Search code examples
cundefined-behaviorinitialization

When is using an uninitialized variable undefined behavior?


If I have:

unsigned int x;
x -= x;

it's clear that x should be zero after this expression, but everywhere I look, they say the behavior of this code is undefined, not merely the value of x (until before the subtraction).

Two questions:

  • Is the behavior of this code indeed undefined?
    (E.g. Might the code crash [or worse] on a compliant system?)

  • If so, why does C say that the behavior is undefined, when it is perfectly clear that x should be zero here?

    i.e. What is the advantage given by not defining the behavior here?

Clearly, the compiler could simply use whatever garbage value it deemed "handy" inside the variable, and it would work as intended... what's wrong with that approach?


Solution

  • Yes this behavior is undefined but for different reasons than most people are aware of.

    First, using an unitialized value is by itself not undefined behavior, but the value is simply indeterminate. Accessing this then is UB if the value happens to be a trap representation for the type. Unsigned types rarely have trap representations, so you would be relatively safe on that side.

    What makes the behavior undefined is an additional property of your variable, namely that it "could have been declared with register" that is its address is never taken.

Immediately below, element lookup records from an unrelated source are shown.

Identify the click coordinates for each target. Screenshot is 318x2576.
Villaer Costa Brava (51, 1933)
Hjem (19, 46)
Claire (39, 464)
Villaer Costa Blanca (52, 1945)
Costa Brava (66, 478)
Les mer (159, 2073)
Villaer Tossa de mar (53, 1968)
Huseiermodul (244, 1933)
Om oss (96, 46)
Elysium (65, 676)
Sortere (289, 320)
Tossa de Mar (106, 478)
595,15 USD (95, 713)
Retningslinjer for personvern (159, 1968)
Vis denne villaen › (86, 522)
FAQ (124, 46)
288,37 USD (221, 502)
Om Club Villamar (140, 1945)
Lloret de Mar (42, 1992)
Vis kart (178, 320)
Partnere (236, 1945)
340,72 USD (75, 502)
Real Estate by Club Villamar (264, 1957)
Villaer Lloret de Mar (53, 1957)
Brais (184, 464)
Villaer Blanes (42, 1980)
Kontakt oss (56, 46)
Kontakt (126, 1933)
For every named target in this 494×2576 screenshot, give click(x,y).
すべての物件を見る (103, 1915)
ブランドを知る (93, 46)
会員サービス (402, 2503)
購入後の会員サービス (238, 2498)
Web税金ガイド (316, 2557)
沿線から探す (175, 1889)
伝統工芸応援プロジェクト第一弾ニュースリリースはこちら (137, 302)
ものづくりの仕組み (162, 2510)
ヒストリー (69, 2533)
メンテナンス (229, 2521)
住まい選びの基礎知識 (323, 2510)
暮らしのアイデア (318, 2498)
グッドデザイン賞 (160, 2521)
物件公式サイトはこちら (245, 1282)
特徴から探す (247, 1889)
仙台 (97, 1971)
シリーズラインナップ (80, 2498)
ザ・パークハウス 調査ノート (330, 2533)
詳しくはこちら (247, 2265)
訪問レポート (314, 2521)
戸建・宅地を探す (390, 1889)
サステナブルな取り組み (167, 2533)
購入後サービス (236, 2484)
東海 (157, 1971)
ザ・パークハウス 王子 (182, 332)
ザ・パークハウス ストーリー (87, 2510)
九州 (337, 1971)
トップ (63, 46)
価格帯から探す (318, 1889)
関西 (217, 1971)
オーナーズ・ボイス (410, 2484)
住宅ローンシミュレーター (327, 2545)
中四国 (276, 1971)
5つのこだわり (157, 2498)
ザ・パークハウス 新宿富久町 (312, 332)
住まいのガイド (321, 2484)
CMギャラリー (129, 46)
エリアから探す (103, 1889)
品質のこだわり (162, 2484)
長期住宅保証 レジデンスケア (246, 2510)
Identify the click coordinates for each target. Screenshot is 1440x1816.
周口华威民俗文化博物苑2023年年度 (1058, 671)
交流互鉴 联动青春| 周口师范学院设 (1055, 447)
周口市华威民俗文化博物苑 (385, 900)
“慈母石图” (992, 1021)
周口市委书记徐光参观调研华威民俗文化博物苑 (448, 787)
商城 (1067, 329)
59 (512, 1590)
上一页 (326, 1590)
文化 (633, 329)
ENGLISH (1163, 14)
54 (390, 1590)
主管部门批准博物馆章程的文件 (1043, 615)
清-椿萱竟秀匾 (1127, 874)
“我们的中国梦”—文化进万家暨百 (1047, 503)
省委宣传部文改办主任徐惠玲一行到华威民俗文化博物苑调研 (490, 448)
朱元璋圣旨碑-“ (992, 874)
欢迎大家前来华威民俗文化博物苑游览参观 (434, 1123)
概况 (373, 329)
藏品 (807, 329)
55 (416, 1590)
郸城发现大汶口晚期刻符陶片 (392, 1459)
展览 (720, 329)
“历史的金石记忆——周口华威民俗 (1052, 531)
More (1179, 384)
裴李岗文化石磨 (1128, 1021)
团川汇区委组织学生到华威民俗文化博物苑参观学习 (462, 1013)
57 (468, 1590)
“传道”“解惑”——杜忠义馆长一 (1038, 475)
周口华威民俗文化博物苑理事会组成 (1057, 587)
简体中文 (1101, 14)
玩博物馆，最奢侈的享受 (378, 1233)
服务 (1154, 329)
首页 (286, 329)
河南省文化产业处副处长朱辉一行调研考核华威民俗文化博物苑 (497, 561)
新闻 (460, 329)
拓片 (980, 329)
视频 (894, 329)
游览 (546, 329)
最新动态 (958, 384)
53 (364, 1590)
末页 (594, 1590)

Such variables are treated specially because there are architectures that have real CPU registers that have a sort of extra state that is "uninitialized" and that doesn't correspond to a value in the type domain.

    Edit: The relevant phrase of the standard is 6.3.2.1p2:

    If the lvalue designates an object of automatic storage duration that could have been declared with the register storage class (never had its address taken), and that object is uninitialized (not declared with an initializer and no assignment to it has been performed prior to use), the behavior is undefined.

    And to make it clearer, the following code is legal under all circumstances:

    unsigned char a, b;
    memcpy(&a, &b, 1);
    a -= a;
    
    • Here the addresses of a and b are taken, so their value is just indeterminate.
    • Since unsigned char never has trap representations that indeterminate value is just unspecified, any value of unsigned char could happen.
    • At the end a must hold the value 0.

    Edit2: a and b have unspecified values:

    3.19.3 unspecified value
    valid value of the relevant type where this International Standard imposes no requirements on which value is chosen in any instance

    Edit3: Some of this will be clarified in C23, where the term "indeterminate value" is replaced by the term "indeterminate representation" and the term "trap representation" is replaced by "non-value representation". Note also that all of this is different between C and C++, which has a different object model.